TL;DR
This paper investigates multilingual word-level Quality Estimation using cross-lingual transformers, demonstrating that such models can perform comparably to language-specific models and generalize well across different language pairs, including zero-shot and few-shot scenarios.
Contribution
It introduces multilingual QE models based on pre-trained transformers that eliminate the need for language-specific training data, enabling effective cross-lingual predictions.
Findings
Multilingual QE models perform on par with language-specific models.
Zero-shot and few-shot QE are feasible with the proposed models.
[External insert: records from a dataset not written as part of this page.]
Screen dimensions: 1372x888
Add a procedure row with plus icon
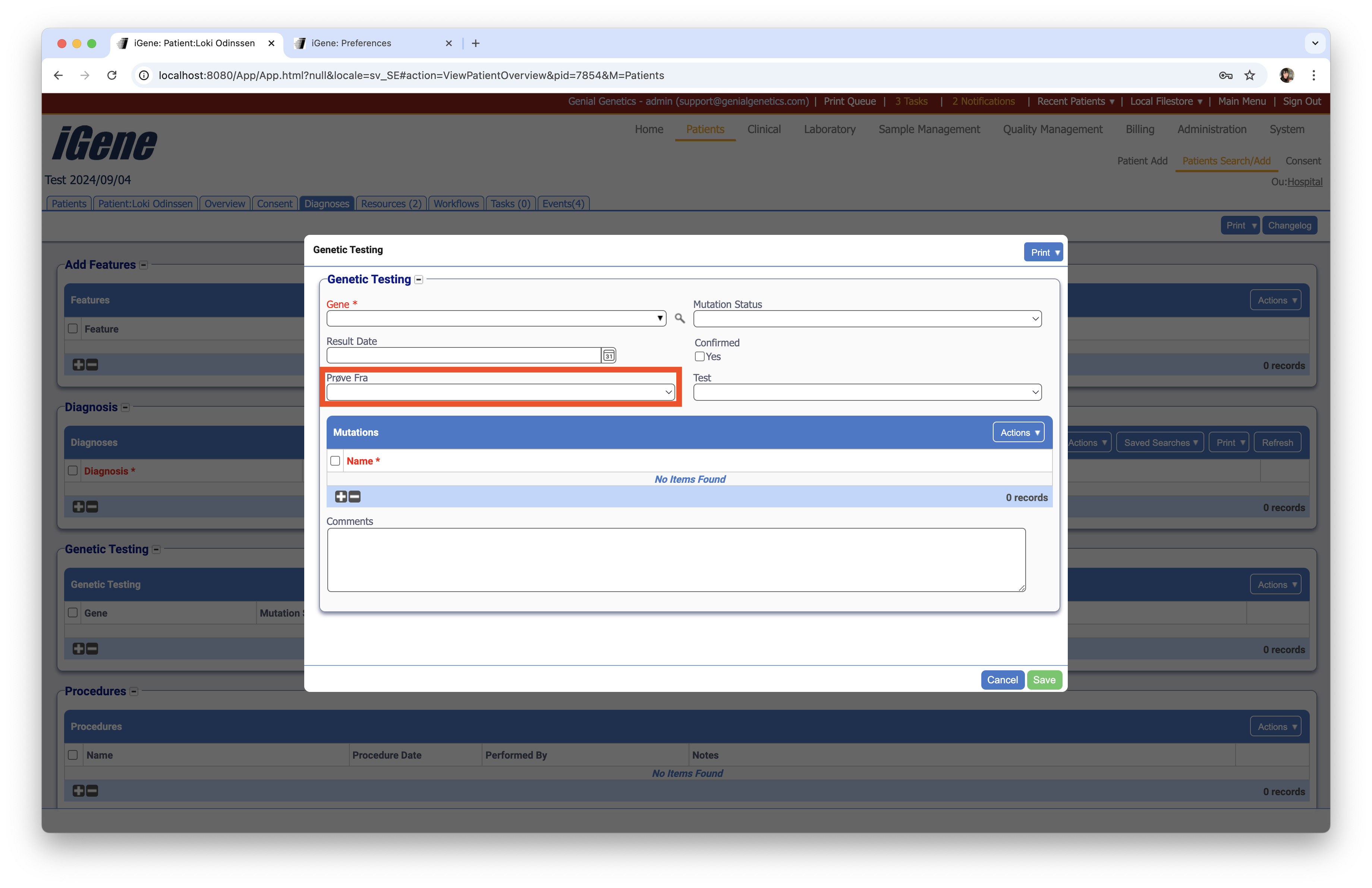(78, 791)
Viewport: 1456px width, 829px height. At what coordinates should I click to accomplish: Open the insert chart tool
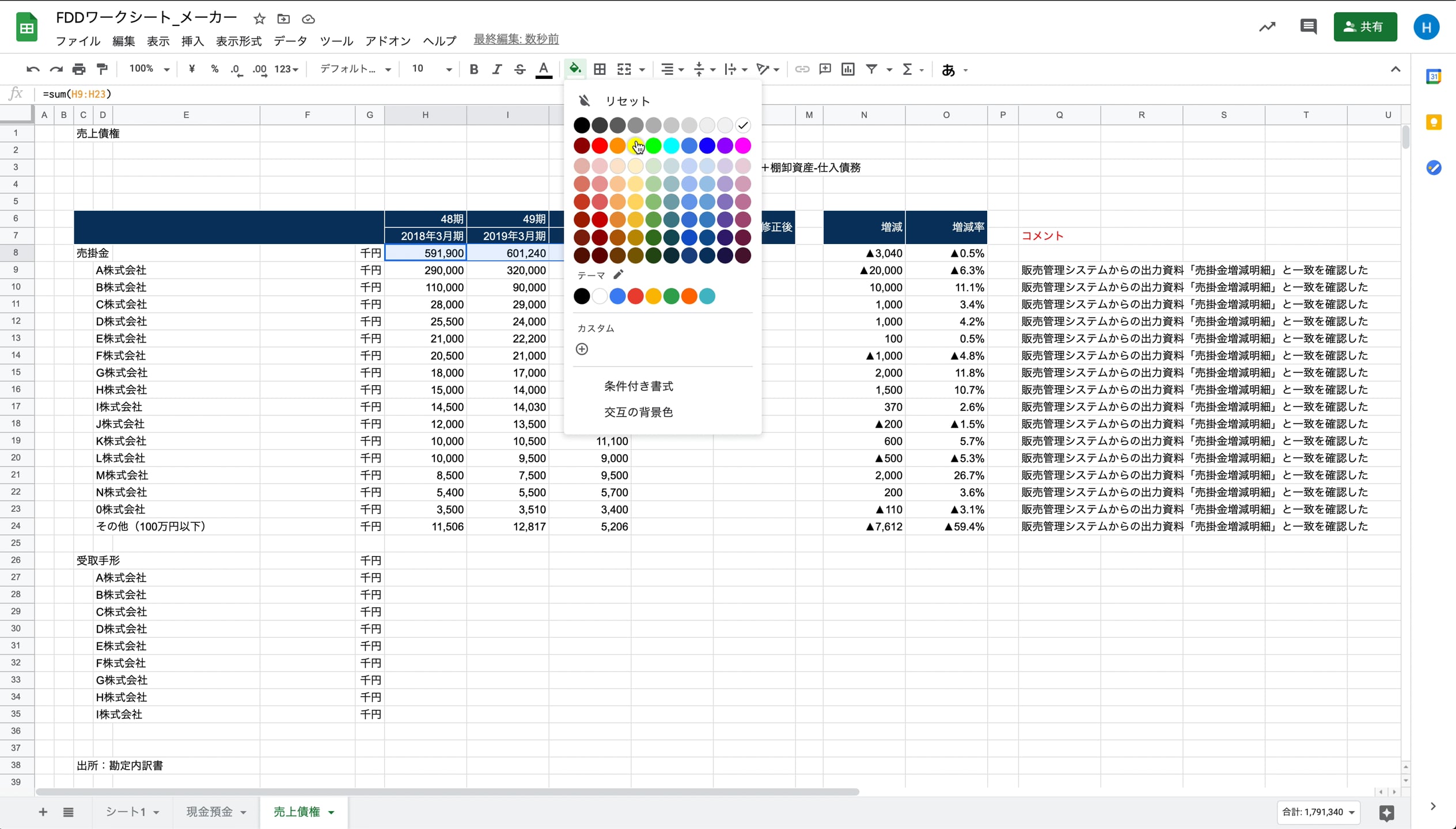point(848,69)
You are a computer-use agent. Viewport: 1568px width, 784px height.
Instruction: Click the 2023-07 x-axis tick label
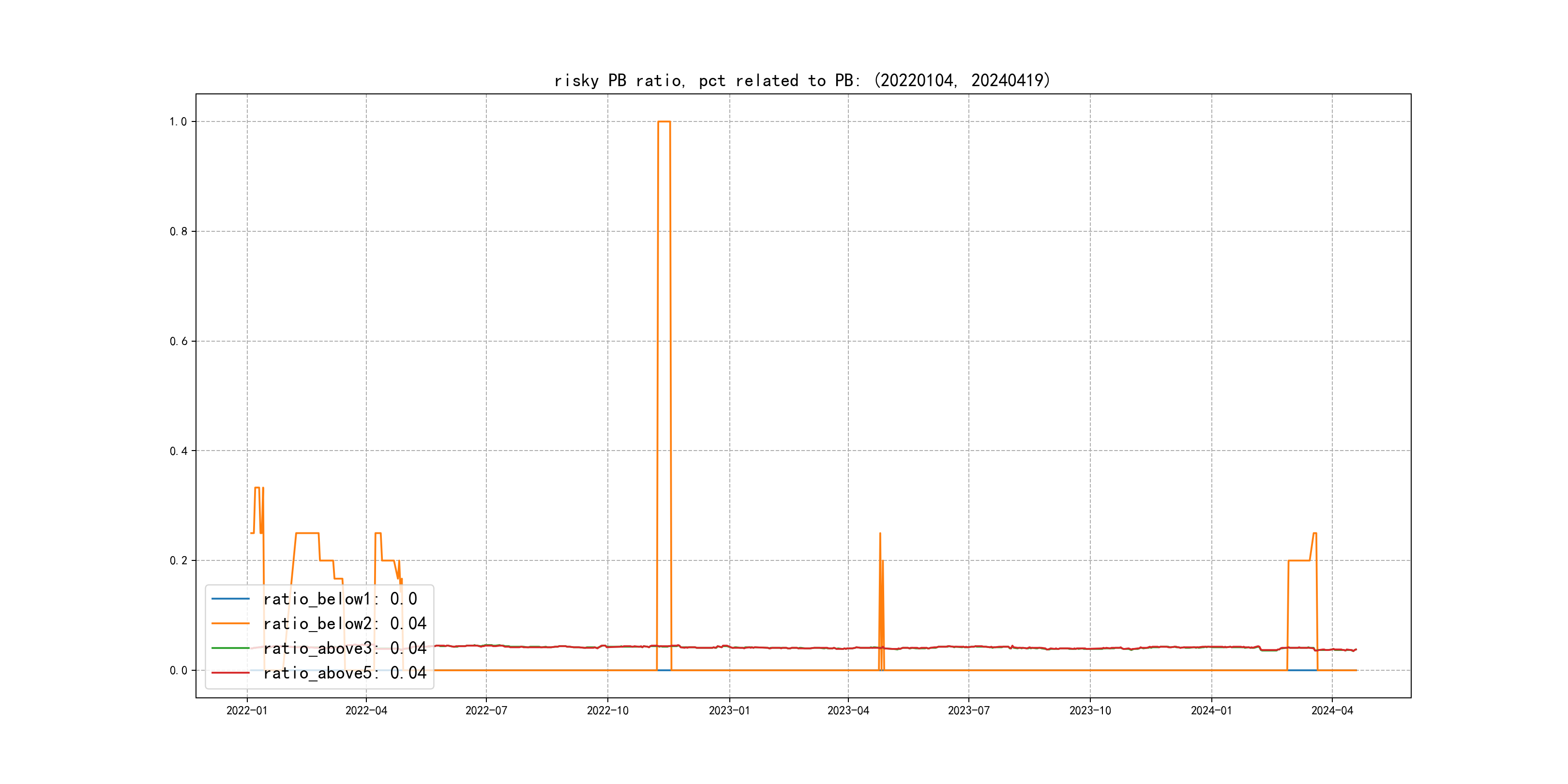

Transformer-based models generalize well across languages.
Abstract
Most studies on word-level Quality Estimation (QE) of machine translation focus on language-specific models. The obvious disadvantages of these approaches are the need for labelled data for each language pair and the high cost required to maintain several language-specific models. To overcome these problems, we explore different approaches to multilingual, word-level QE. We show that these QE models perform on par with the current language-specific models. In the cases of zero-shot and few-shot QE, we demonstrate that it is possible to accurately predict word-level quality for any given new language pair from models trained on other language pairs. Our findings suggest that the word-level QE models based on powerful pre-trained transformers that we propose in this paper generalise well across languages, making them more useful in real-world scenarios.